Skip to main content

Node Lifecycle runbook

GPU nodes are production capacity, security boundary, and user runtime all at once. Node lifecycle operations should be ring-based, observable, and recoverable without pushing untested changes across the full fleet.

Lifecycle Map

Operating Areas

AreaOperator posture
Node-agentPull-based typed tasks, health, drift detection, recovery
CertificatesShort-lived host cert lifecycle, renewal, revocation, evidence
IsolationCurrent user-revoke model, future full-reimage path behind MAAS readiness
Release ringsInternal, UAT/security, canary, broad production, sensitive tenants
Reserve capacityDrain and patch only when spare capacity exists
RecoveryNode-agent, terminal preflight, MAAS state, reimage, and return-to-service evidence

Slice-Ready Node Posture

When a host participates in GPU slice products, operators should treat slice-readiness as a promoted runtime posture, not an automatic hardware fact.

The control plane owns SKU intent, placement, and claim truth.
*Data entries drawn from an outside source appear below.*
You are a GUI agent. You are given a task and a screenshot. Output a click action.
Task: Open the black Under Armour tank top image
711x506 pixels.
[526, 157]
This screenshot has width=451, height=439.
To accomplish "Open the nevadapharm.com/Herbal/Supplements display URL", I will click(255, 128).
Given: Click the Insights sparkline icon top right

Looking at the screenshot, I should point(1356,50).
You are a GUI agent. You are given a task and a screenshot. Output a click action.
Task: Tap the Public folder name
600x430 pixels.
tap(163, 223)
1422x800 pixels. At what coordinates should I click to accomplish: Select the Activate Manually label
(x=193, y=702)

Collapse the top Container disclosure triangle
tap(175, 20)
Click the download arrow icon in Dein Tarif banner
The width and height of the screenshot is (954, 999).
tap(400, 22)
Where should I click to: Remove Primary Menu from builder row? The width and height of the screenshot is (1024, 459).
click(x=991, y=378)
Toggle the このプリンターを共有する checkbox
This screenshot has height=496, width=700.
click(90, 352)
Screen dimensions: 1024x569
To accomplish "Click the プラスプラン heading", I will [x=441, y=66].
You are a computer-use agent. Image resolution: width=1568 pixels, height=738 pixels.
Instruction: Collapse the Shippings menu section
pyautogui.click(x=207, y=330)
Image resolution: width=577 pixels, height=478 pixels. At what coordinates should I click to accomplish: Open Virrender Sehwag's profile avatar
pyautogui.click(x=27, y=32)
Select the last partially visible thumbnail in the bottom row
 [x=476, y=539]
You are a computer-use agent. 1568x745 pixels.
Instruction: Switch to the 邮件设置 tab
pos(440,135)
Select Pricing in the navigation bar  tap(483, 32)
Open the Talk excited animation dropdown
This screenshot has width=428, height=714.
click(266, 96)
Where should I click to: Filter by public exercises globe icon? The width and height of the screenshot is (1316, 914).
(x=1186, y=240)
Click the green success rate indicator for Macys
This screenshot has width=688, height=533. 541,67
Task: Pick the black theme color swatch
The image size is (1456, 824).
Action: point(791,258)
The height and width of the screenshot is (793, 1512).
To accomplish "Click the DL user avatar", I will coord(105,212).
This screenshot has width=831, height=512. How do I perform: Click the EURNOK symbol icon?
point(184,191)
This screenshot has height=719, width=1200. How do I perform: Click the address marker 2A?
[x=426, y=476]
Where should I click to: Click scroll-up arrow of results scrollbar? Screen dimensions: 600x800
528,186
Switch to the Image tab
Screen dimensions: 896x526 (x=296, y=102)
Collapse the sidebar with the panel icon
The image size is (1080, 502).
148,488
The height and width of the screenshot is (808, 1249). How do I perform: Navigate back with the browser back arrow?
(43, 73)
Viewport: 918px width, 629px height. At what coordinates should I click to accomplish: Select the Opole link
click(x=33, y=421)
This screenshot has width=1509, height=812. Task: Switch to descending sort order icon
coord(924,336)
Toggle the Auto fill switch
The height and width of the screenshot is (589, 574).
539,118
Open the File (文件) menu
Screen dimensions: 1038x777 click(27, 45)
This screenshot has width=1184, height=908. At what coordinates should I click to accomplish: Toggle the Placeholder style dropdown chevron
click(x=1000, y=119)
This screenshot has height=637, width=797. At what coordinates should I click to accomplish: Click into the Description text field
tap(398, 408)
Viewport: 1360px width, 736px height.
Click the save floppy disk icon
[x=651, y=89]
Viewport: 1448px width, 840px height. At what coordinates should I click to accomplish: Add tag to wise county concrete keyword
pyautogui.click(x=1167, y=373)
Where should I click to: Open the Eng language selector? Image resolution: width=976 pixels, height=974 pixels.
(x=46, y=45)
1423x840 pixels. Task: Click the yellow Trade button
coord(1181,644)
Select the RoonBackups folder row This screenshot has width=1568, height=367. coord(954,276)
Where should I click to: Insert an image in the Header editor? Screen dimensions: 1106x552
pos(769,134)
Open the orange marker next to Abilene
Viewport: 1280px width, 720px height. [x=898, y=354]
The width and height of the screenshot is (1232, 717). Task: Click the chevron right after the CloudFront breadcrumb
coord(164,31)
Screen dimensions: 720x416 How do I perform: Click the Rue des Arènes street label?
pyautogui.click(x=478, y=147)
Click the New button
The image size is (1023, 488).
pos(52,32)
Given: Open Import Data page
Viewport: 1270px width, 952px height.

The node owns host-local discovery and execution proof. In practice that means:

  • approved slot inventory is the scheduling source of truth;
  • host-local topology discovery is advisory until approved into slot inventory;
  • cleanup proof is required before a slot returns to reuse;
  • draining and cleanup-blocked states matter at both node and slot level.

See GPU Slicing And Scheduler Layers for the full control-plane versus node-plane split. Open Node Agent Runtime Depth when the reader needs the actual host-runtime authority and task model, not just the lifecycle posture.

Release / Reimage Direction

Do not treat every node change as safe for whole-fleet rollout. Patch and feature work should start with ring evidence. Full reimage isolation depends on MAAS readiness and should remain gated until the deploy/release path is proven.